There’s also a challenge for an organization that deals with a lot of covered entities, such as a data analytics company or IT vendor that works with multiple hospitals, in managing thousands or millions of records for different covered entities. It is very difficult to comply with different contractual requirements with respect to different sets of data and still operate efficiently and effectively. Those companies might want to develop a standard template because they can’t get that granular in terms of differing compliance requirements.

In particular, HHS said in the preamble to the rules that a business associate must comply with the minimum necessary policies and procedures of the covered entity. That appears to me to be nearly impossible. If you have one customer it may simply be a hassle but if you’re a large service provider working with 10,000 covered entities, how can you possibly comply with all of their various minimum necessary policies and procedures? And why would the covered entities want to disclose their internal policies and procedures, which have been drafted for covered entities and not business associates, anyway? But, to add insult to injury, HHS also has indicated that a violation of the minimum necessary standard (i.e., the use or disclosure of more PHI than required for a specific purpose) can itself constitute a data breach.

In general, though, business associates need to get serious about compliance before September 23, 2013, when these requirements will be enforced. That means doing a survey of activities to gauge compliance and then creating a plan to address any issues; determining when the business associate acts as an agent of the covered entity (which carries additional burdens); training workforce members; and assessing relationships with subcontractors, and even educating those subcontractors where necessary. We recommend engaging outside counsel if there is no internal expertise available to understand these regulations and how they are applied to one’s business operations.

In summary…
We think Ms.
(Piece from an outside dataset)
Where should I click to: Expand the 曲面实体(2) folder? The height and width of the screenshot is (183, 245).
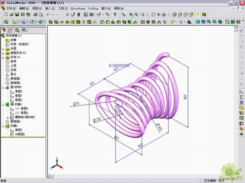(x=3, y=53)
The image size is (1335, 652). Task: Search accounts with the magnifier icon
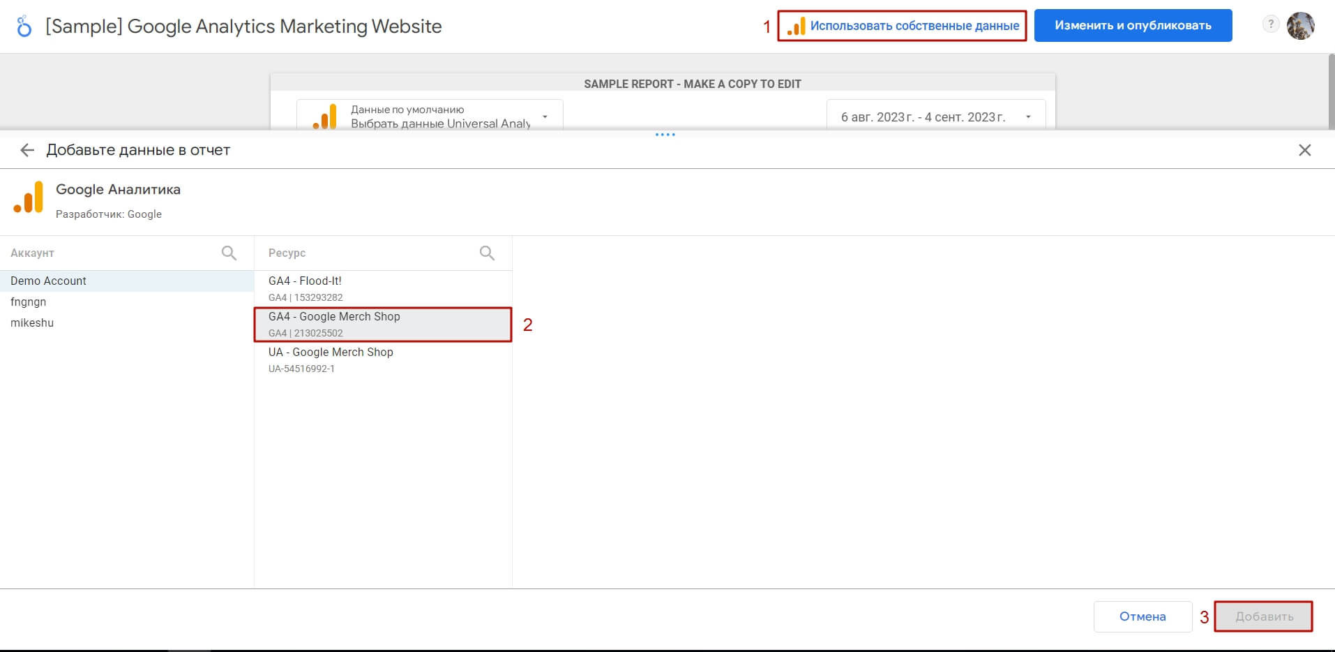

Bennett highlighted the key (pressure point) areas of the Final Rule that will cause future legal liability and enforcement actions for both Covered Entities and Business Associates.  A complicating issue is how HHS/OCR interpret their own Security Rule regulations, which seems to vary from one investigator to the next. Moreover, many state Attorneys General are paying particular attention to how health information is safeguarded, and the penalties for noncompliance can be harsh. Having a knowledgeable security attorney (or Breach Coach®, as we call it) is essential for organizations in the healthcare industry and the insurance companies that underwrite their data breach liabilities.